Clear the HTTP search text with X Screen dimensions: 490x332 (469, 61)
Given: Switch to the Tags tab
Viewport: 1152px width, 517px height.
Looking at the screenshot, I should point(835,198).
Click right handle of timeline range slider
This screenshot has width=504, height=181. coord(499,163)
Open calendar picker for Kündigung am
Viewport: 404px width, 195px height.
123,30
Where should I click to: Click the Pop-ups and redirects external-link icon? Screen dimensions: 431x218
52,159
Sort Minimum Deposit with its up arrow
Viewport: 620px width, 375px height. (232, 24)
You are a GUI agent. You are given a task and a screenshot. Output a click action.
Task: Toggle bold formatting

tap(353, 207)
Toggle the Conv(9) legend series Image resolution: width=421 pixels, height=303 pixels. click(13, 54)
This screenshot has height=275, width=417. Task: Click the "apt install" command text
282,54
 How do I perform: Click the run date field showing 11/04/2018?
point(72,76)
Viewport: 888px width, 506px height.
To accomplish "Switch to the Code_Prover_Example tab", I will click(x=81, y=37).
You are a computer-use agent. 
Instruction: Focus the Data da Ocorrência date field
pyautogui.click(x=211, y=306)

***

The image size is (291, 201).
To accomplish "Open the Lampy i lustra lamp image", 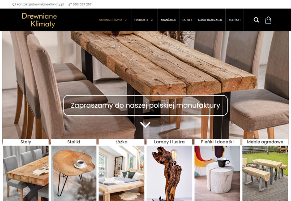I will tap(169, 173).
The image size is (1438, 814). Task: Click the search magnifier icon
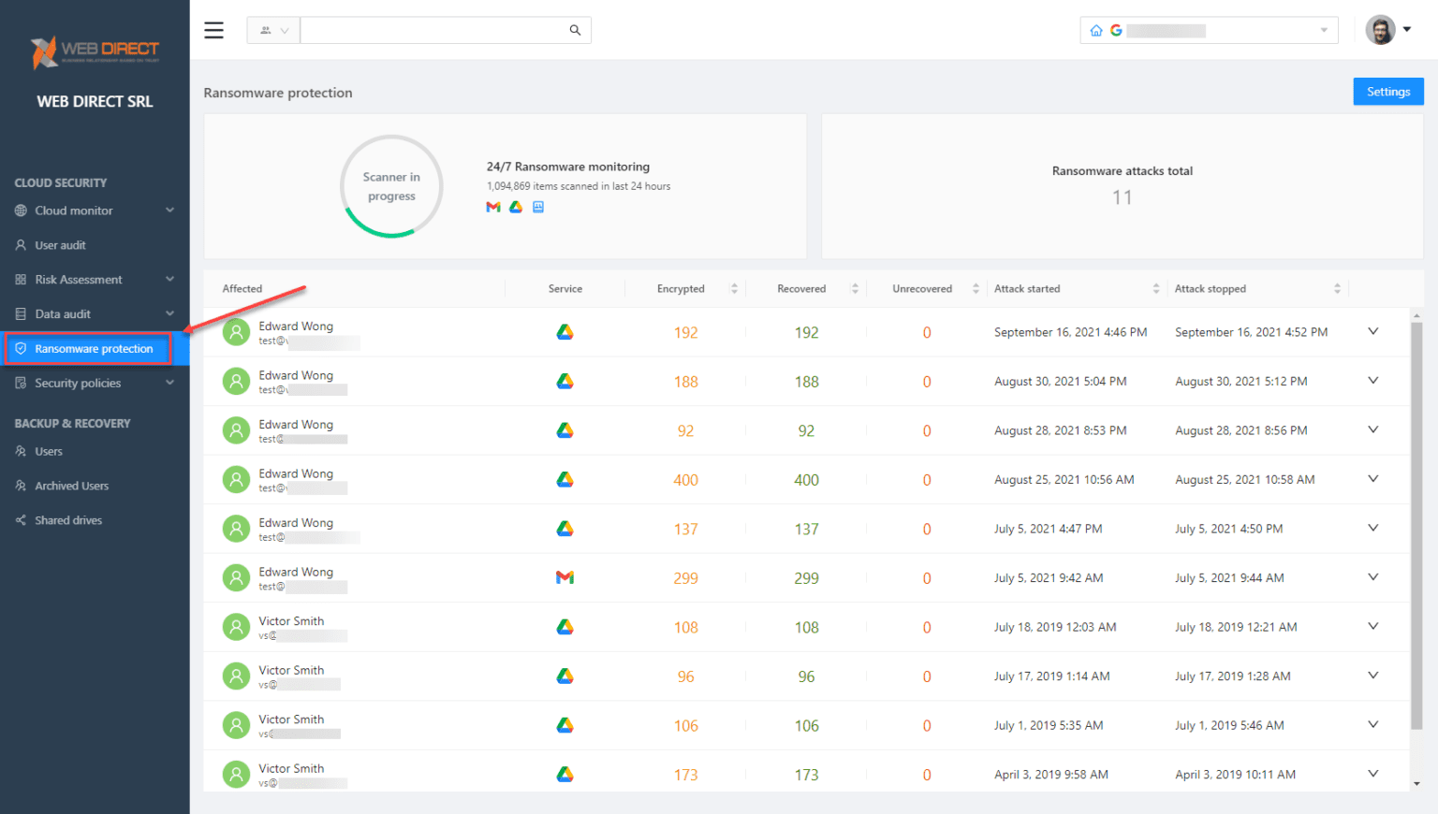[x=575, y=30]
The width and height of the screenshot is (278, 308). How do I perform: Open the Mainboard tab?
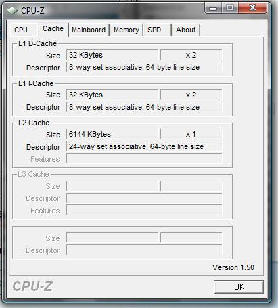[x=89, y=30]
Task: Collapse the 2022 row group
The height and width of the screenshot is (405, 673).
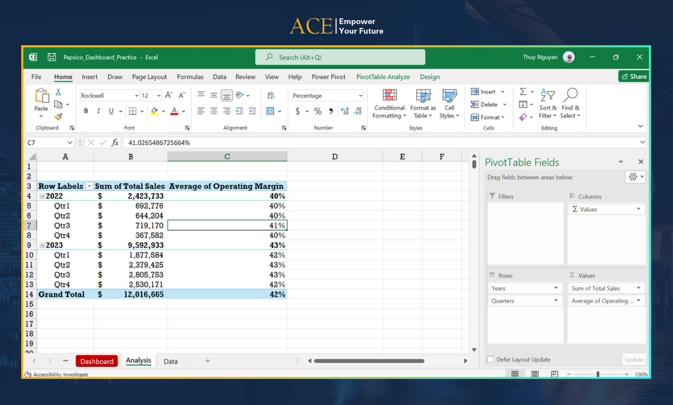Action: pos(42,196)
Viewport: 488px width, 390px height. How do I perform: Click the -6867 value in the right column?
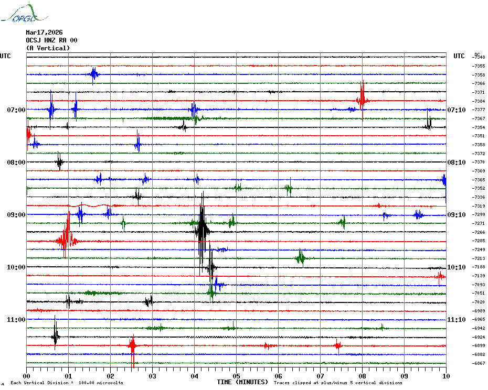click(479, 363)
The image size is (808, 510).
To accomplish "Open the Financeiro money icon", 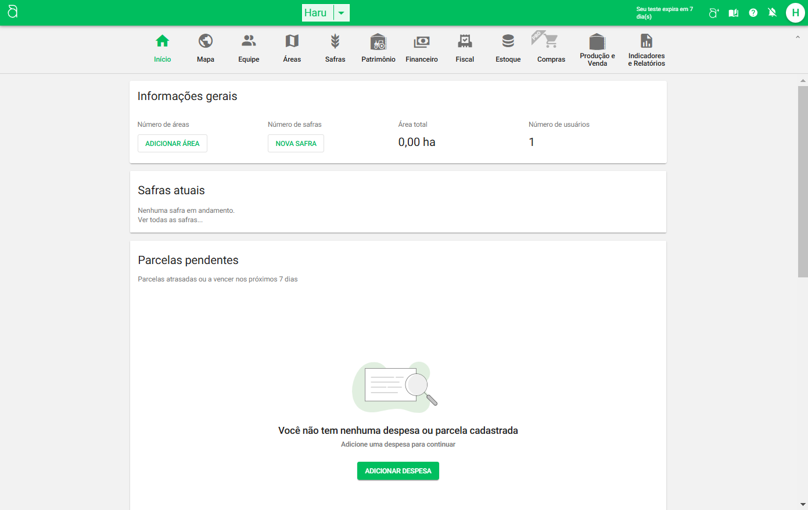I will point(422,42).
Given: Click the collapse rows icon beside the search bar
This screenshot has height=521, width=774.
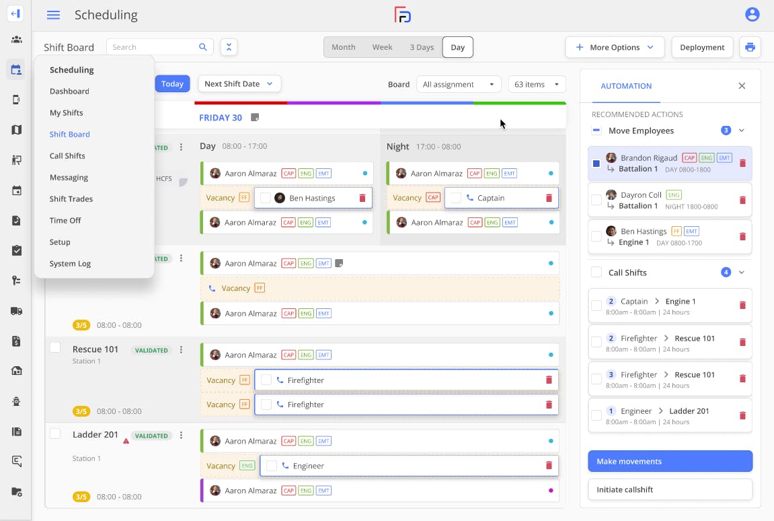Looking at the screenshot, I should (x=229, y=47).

***

Given problem: Can you copy the material word for word, from the line containing "This screenshot has height=275, width=417." through the line containing "will click(x=81, y=37).", inclusive?

Result of this exercise:
This screenshot has height=275, width=417. Task: Click the "apt install" command text
282,54
 How do I perform: Click the run date field showing 11/04/2018?
point(72,76)
Viewport: 888px width, 506px height.
To accomplish "Switch to the Code_Prover_Example tab", I will click(x=81, y=37).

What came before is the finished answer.